A female-fronted punk trio, the Dollyrots, included a version on their album Because I'm Awesome. The 2006 American Idol runner-up, Katharine McPhee, covered the song as the bonus track on her 2010 Unbroken album. Olivia Newton-John covered the song on the soundtrack album for the film A Few Best Men in 2012. Jessica Frech covered the song on her 2012 Reality album. The New York-based singer Jaymay covered the song in 2013. Ray Conniff & The Singers did a cover version on their album I'd Like To Teach The World (In Perfect Harmony) album in 1971. Maddie Poppe covered it in the top-24 stage of American Idol season 16 on ABC and later went on to win.
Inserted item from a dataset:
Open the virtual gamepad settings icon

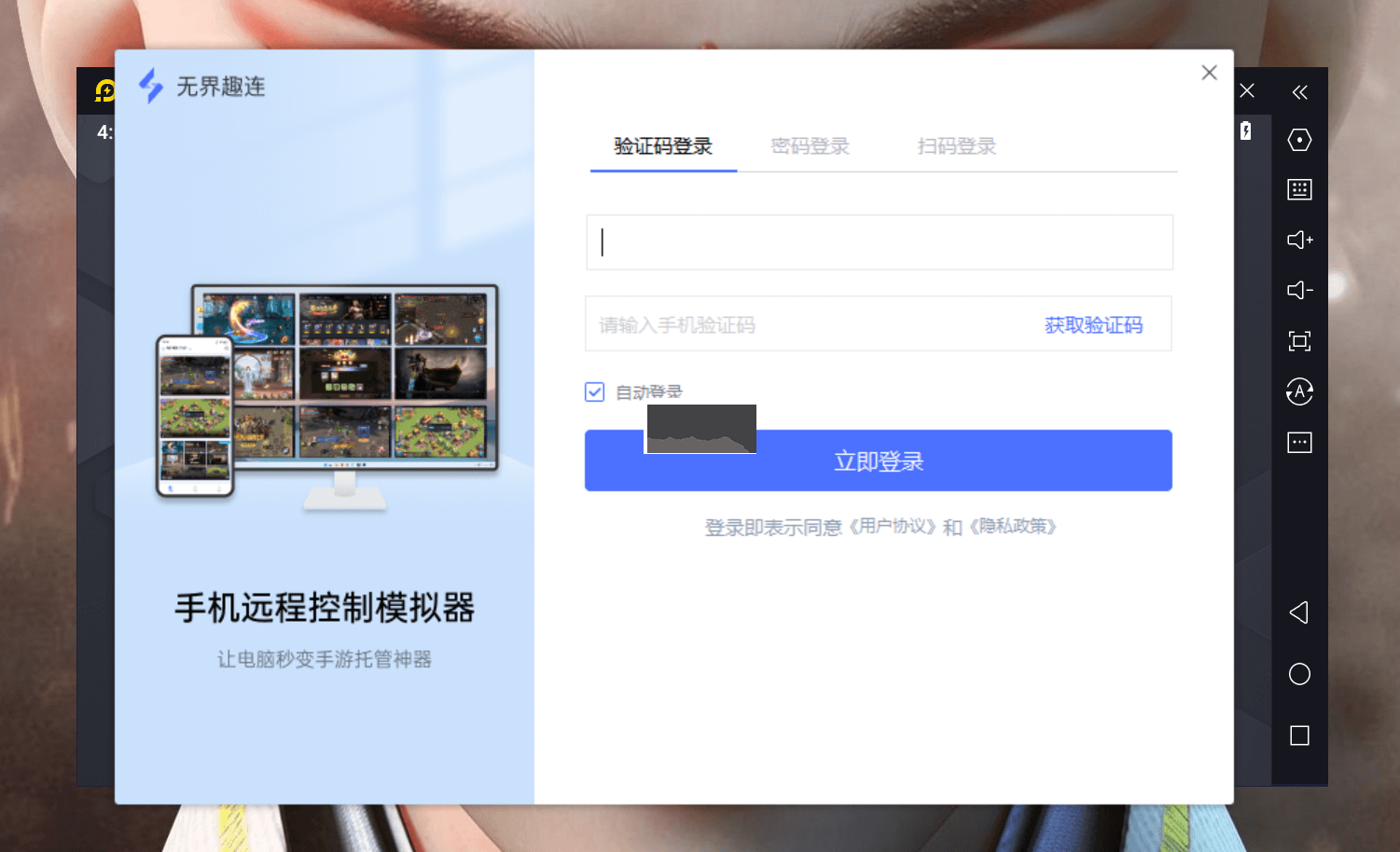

The Wiggles covered it on their 2022 album Rewiggled.

==Parodies==
A version of the song entitled "The Combine Harvester", with new rustic-themed lyrics by Irish songwriter Brendan O'Shaughnessy (including "I've got a brand new combine harvester An' I'll give you the key"), was recorded by Irish comedian Brendan Grace, reaching No. 1 on the Irish Charts during 1975. In 1976 the same parody was covered in the UK by Scrumpy and Western band the Wurzels, reaching number one on the UK Singles Chart for two weeks in June.
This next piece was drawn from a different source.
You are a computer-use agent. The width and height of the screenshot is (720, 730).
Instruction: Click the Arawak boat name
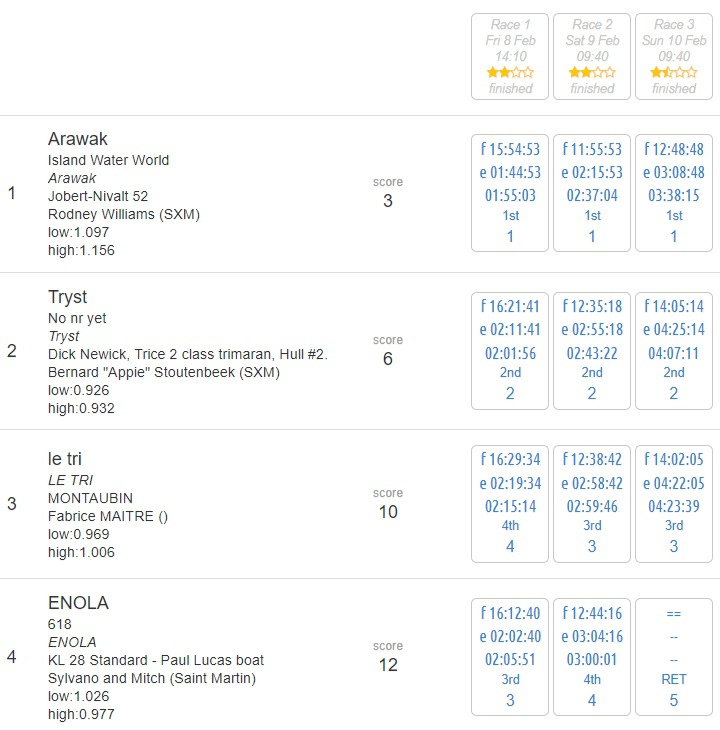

A version of the song entitled "Kinky Boots", with lyrics themed around the Troubles in Ireland (including "We are the British Army and we're here to take your land") by the band The Irish Brigade was released on their 2000 album "Pardon Me for Smiling".

==References in popular culture==

===Movies===
Melanie's version is heard in the 1997 film Boogie Nights as Dirk Diggler (Mark Wahlberg) has his "audition" with Rollergirl (Heather Graham) in front of Jack Horner (Burt Reynolds). It can also be heard in Jackass 3D during the "Bungee Boogie" skit, in which the cast members try launching themselves with a bungee cord into an inflatable swimming pool.

===TV shows===
On April 4, 2016, Jimmy Fallon lip synced the song during a "Lip Sync Battle" on The Tonight Show Starring Jimmy Fallon, while he competed with actress Melissa McCarthy.

During the 16th season of American Idol, contestant Maddie Poppe performed the song during the Top 24 elimination round.

The song is played during the "Apocalypse DJ" running sketch portion of the third episode of the 2022 The Kids in the Hall revival series. The sketches depict a radio DJ (played by Dave Foley) playing the song over and over again in the aftermath of an apocalypse caused by a "DNA Bomb".

The song is also heard in Family Guy season 20, episode 18, "Girlfriend, Eh?".

The song can be heard playing multiple times in the HBO Max series Lanterns in the first episode of season 1.